Extreme outsourcing and unexpected costs

news
Apr 18, 20062 mins

Columnists’ corner: “The claim that outsourcing can reduce costs by 60 percent is highly inflated. If you add in professional fees, severance pay, and governance costs, the average savings is closer to 15 percent, TPI says,” Ephraim Schwartz writes in Is extreme outsourcing and consolidation worth it? Of course, everything IT carries unexpected costs, and outsourcing is no exception. But skipping essential training is not a wise way to save money, recounts our Off the Record author. What’s more, a $25,000 service call may or may not have even straightened out the CFO.

Best of the blogs: Ed Foster is on the prowl for a good international EULA. “I’ve recently heard from several overseas readers who were eliciting my advise on how their companies could go about creating a EULA that would be as fair and simple as possible.” If you know of one, post remarks on Foster’s blog (via the story link above), or in the comments section below.
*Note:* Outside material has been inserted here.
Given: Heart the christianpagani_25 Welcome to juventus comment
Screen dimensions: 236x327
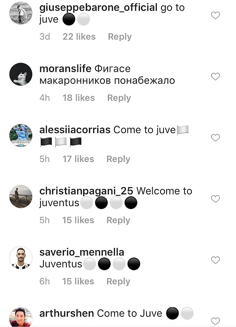Looking at the screenshot, I should click(x=215, y=199).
Quoteworthy: In software, we’re largely coming to take infrastructure for granted, thanks to exceptional middleware from JBoss, databases from PosgreSQL and MySQL, etc. We think, in other words, that 280 (California), I-80 (CA to UT and beyond), I-95 (Massachusetts), M25 (London), and other roads just happen. They’re free, like much of our best software. Infrastructure is FREE! Except that it’s not. — Matt Asay. Infrastructure: You get what you pay for.

The news beat: Symantec gets slapped by the IRS with a $1 billion tax ticket for allegedly under-pricing intellectual property it transferred to Irish subsidiaries. Hewlett-Packard expands its IP licensing program. And Siemens is building compliance into Wi-Fi with a management solution that will report on regulatory requirements.